Speaking with The Diplomat, a senior BNP leader, Mahbubur Rahman, said that “no doubt we need to engage with the Awami League, but for that to take place, the ruling party will have to show certain flexibility which it is not showing at present. We cannot be blamed for the crisis facing the country.”

The Daily Star holds the premier responsible for the present deadlock. It writes that “the PM is not in sync with the existing political reality. Given her position that this election was a constitutional compulsion, we need to emphasize that it will not by any means resolve the current political instability.

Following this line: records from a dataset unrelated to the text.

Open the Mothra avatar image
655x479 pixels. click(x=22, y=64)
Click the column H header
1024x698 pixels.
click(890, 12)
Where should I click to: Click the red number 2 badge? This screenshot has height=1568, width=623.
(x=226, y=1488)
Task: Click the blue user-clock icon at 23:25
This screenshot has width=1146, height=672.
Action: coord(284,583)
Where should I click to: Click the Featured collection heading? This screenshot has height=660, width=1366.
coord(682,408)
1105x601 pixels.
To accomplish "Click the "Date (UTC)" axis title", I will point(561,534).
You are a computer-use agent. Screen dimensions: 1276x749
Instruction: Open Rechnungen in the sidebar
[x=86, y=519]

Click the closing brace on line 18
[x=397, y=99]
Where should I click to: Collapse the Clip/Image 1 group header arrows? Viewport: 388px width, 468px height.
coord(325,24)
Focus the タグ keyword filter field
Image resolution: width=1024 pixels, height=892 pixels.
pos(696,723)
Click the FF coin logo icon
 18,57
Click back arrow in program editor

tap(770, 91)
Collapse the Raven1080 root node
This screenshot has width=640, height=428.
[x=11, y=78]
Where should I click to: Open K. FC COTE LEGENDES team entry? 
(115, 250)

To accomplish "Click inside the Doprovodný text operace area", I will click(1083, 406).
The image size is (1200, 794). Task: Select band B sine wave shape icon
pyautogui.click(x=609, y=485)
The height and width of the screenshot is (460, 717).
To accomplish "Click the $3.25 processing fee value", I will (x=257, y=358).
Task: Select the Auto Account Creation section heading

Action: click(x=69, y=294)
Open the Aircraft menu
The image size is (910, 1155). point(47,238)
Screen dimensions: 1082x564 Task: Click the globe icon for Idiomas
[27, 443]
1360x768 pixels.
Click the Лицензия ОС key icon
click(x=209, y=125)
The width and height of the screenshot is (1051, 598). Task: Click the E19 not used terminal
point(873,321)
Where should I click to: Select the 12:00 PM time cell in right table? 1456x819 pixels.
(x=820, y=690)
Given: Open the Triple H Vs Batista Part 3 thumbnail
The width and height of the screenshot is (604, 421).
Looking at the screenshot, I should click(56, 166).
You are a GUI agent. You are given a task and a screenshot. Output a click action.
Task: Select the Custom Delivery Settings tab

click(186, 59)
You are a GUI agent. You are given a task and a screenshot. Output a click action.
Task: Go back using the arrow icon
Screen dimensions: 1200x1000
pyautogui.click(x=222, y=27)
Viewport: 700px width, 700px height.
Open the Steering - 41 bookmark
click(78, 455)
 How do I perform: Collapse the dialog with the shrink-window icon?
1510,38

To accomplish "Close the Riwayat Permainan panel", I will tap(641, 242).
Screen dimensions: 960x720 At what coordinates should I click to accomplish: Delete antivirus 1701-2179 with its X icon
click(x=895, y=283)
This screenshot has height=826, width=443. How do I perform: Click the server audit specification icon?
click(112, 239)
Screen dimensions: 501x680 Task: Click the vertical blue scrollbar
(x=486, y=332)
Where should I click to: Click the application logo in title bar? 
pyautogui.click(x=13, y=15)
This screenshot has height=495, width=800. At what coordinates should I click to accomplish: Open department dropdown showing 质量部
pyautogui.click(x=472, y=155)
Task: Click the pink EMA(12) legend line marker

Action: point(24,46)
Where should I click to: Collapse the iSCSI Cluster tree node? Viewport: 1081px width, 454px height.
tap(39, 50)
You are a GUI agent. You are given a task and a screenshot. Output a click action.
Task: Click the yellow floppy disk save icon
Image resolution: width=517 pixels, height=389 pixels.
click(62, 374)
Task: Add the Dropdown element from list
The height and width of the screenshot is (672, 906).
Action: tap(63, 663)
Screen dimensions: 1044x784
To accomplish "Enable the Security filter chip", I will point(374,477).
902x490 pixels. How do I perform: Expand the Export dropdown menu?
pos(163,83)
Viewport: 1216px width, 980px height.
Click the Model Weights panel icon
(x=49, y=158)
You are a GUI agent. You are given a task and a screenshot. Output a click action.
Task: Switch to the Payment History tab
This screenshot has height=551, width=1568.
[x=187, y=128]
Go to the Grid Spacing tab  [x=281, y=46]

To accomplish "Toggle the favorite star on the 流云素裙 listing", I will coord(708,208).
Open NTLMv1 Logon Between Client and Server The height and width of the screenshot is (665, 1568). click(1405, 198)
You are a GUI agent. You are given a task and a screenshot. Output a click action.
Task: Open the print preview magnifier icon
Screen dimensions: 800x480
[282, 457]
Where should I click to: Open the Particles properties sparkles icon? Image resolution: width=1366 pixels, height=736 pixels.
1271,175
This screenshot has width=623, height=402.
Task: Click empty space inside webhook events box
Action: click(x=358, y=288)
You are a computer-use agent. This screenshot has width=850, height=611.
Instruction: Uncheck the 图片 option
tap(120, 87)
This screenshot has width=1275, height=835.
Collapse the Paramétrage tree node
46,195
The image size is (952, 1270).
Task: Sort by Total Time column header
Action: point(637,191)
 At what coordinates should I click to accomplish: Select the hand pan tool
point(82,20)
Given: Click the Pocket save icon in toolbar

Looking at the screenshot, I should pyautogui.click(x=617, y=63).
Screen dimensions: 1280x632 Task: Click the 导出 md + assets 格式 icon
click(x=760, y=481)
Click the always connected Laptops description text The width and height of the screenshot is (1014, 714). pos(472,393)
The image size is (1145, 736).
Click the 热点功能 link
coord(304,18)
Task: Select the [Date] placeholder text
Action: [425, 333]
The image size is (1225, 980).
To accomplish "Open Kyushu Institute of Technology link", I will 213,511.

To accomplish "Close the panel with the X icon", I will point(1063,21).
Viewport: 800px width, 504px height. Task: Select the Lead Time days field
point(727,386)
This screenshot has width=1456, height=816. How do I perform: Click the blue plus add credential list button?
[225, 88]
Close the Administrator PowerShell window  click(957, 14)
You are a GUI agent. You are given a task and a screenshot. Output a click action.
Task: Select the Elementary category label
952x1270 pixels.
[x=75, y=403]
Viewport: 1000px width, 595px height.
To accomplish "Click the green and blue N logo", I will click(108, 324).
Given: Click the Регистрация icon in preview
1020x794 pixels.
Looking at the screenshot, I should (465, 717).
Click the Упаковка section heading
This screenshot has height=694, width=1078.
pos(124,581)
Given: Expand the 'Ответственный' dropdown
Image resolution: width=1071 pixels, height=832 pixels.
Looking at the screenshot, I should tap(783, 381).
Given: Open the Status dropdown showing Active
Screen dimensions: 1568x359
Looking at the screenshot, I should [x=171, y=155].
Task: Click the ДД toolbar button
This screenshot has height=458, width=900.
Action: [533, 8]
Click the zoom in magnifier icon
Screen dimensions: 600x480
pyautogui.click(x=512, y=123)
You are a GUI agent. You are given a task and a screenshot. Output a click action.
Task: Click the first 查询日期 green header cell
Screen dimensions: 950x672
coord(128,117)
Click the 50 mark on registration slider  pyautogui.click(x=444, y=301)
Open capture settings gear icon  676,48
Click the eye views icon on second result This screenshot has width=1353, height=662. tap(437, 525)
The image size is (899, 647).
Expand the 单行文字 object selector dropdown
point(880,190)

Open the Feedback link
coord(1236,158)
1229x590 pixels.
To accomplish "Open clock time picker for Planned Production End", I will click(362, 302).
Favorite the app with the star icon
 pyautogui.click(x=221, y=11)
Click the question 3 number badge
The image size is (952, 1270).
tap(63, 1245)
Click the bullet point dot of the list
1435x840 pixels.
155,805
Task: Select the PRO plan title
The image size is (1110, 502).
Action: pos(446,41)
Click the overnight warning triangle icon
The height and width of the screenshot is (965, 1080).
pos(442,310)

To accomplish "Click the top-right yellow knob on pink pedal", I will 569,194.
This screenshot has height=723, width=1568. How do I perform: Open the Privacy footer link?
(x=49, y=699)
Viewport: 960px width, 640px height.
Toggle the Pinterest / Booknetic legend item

It was thus disappointing that the substance and tenor of her comments lacked any direction to resolve the political flux.”

There are, however, political experts who believe that the main reason the Awami League and the BNP could not reach a compromise was due to the ongoing trial of war-time criminals in Bangladesh’s International Crimes Tribunal. The tribunal was set up almost four years ago to prosecute those who were involved in atrocities during the war of liberation in 1971.

The BNP’s main ally, Jamaat-e-Islami, is a fundamentalist group which opposed the war of liberation and supported the Pakistani army in killing its own people. The tribunal has already sentenced to death a senior Jamaat leader, Abdul Quader Mollah, and there are others who are on trial.

“The Liberation War is a very emotional issue. Millions of Bengalis lost their lives in the war and some of the groups actively supported the Pakistani army. People want them to be punished,” says Shehab Sumon, a political analyst. He further adds that “animosity between the Awami League and the two major opposition parties has gone up after the tribunal was set up. That is the reason that despite so many olive branches the BNP leader, Khaleda Zia, refused to participate in the elections.”

Some of the senior leaders of the BNP The Diplomat spoke to praised Hasina for setting up the tribunal. In an off-the-record conversation, they confided that it suits the interests of the BNP that the Awami League concludes the the work of the war crime tribunal. That way, when the BNP comes to power, it won’t have to work under pressure from Jamaat to disband the tribunal and release the arrested Islamic leaders.

The Daily Star writes that “it would also be unfair, and indeed unwise to draw a broad brush of ‘anti-liberation or antidemocratic’ on all those who did not participate in the election. We do not believe that nearly 70 percent who chose not to vote are anti-liberation.”

The elections were supposed to bring relief to the people of Bangladesh. But an election result without a popular mandate raises more questions than it answers. The people of Bangladesh continue to be under house arrest. The only hope now is a new election which is inclusive and has wider democratic participation.